Working from the entries below, count every line that includes the word "agent". Return the figure alone.
-*-*-
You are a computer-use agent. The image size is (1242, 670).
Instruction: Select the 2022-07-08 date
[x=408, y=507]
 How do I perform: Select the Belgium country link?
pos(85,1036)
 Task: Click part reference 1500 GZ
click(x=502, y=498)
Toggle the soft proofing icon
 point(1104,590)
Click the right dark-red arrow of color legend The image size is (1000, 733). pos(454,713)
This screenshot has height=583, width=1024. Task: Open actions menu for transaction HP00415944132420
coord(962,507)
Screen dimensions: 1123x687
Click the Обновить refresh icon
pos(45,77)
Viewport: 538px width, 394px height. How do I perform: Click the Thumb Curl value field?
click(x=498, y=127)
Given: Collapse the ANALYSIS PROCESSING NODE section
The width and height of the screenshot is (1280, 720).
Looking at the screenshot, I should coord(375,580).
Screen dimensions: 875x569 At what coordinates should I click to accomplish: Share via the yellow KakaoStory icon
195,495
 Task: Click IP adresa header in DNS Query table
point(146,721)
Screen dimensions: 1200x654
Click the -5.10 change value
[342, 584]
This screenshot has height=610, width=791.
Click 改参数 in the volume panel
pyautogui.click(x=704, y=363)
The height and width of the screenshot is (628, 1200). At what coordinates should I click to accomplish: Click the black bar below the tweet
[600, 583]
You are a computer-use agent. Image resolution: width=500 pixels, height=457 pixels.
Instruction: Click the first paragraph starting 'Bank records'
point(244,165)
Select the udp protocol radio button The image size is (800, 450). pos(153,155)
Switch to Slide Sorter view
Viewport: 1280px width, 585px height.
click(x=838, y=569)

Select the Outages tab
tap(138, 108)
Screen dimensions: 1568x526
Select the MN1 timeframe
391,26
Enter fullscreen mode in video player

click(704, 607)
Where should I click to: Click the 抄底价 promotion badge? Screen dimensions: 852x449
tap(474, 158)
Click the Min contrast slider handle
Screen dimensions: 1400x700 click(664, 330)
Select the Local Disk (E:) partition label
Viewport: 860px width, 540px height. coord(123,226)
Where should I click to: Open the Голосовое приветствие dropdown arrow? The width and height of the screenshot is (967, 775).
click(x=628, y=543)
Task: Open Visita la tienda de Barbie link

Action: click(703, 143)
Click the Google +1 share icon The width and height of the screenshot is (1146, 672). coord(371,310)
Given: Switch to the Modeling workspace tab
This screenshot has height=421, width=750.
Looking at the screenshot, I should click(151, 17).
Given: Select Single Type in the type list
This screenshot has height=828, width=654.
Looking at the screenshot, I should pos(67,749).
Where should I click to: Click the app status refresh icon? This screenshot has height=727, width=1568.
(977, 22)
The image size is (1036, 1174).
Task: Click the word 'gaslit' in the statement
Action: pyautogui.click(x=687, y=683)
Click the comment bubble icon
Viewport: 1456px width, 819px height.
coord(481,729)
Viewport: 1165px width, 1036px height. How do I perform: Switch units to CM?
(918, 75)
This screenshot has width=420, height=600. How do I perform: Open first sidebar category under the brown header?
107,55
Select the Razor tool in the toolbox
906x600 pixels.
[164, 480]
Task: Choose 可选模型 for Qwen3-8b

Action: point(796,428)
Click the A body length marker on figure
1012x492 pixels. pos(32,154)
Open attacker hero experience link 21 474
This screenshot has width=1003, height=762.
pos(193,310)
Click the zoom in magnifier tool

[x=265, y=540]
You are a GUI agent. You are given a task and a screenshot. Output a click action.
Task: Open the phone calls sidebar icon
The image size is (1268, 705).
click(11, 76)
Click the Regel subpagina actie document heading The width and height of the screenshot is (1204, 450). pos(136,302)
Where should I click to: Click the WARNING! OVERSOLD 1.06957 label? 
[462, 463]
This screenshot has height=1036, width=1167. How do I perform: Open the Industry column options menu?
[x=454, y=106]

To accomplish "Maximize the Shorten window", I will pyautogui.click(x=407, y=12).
-*-*-
== ANSWER TO THIS TASK ==
3